§ Information supplied
═══

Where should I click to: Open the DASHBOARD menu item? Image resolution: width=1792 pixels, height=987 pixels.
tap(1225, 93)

═══

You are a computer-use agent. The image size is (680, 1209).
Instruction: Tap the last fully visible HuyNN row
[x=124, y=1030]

═══

§ What is expected
Identify every line of the material above that contains the word "Where", and copy each such line in full.

§ Correct result
Where should I click to: Open the DASHBOARD menu item? Image resolution: width=1792 pixels, height=987 pixels.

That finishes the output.